In today's television industry, satellite is the new kid on the block. Recent advances in satellite technology have made the service more reliable and affordable. But even still, the cable industry is booming. With 41.2 million subscribers, cable companies command 48% of the market.
Now Charter Communications (NASDAQ: CHTR ) CEO Tom Rutledge wants to merge with competing companies in an effort to be more competitive. He says that eventually the cable industry will boil down to two major players. So why not be proactive and take advantage of the situation?
I think consolidation is a good idea. Here's why.
In a world of its own
Before cable companies like Charter and Time Warner Cable (NYSE: TWC ) can think about competing with satellite providers, they must figure out how to compete within their own industry, mainly against Comcast (NASDAQ: CMCSA ) . With 21.9 million subscribers, Comcast nearly doubles the 12.1 million subscriber count of Time Warner.
To make matters worse for Time Warner, the Wall Street Journal reported that Comcast's Universal Studios is signing a deal with successful blockbuster producer Legendary Pictures.
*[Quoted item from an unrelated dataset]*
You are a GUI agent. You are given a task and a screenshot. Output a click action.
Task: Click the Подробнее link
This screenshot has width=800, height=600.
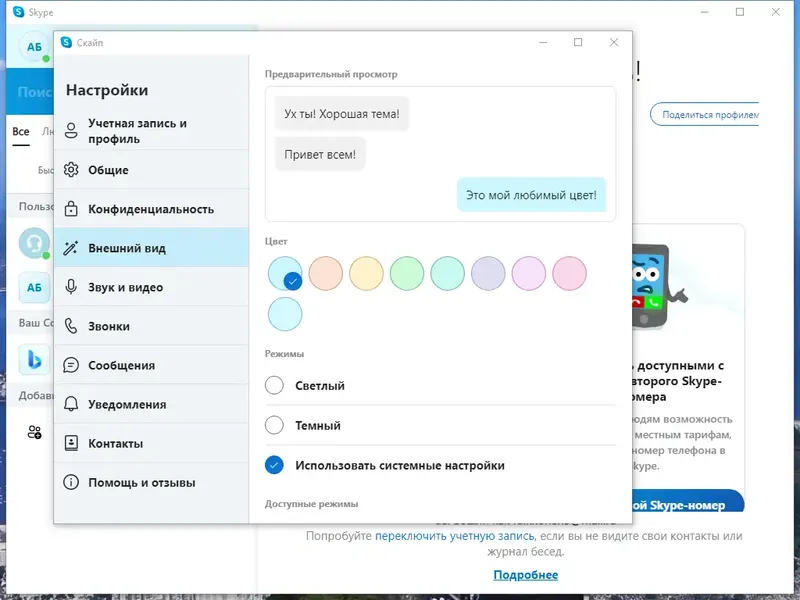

Legendary produced such franchises as The Dark Knight and The Hangover, as well as the recent Man of Steel. Although Legendary has largely shied away from TV, successful films are cash cows – the Dark Knight franchise grossed $1.2 billion at the box office alone – and I'm sure Comcast will find ways to put the extra cash to good use.
Consolidation would allow smaller cable companies to lower costs while affording better leverage over media firms that supply TV programming. If the second, third, and fourth place cable providers (Time Warner, Cox, and Charter) merged, they would form a company with just as many subscribers as Comcast. Note the 2012 year-end subscription numbers for the major cable and satellite providers.
|Service Provider||Technology||Total Subscribers|
|Time Warner Cable||Cable||12,030,000|
What about satellite competition? The major satellite companies have a total of 34.1 million subscribers, but growth is the key statistic here. From Q1 2011 to Q4 2012, satellite giants DirecTV (NASDAQ: DTV ) and Dish Network (NASDAQ: DISH ) gained 861,000 subscribers and lost 77,000 subscribers respectively. Those numbers outpaced Time Warner and Charter, who lost 985,000 and 370,300 subscribers over the same period.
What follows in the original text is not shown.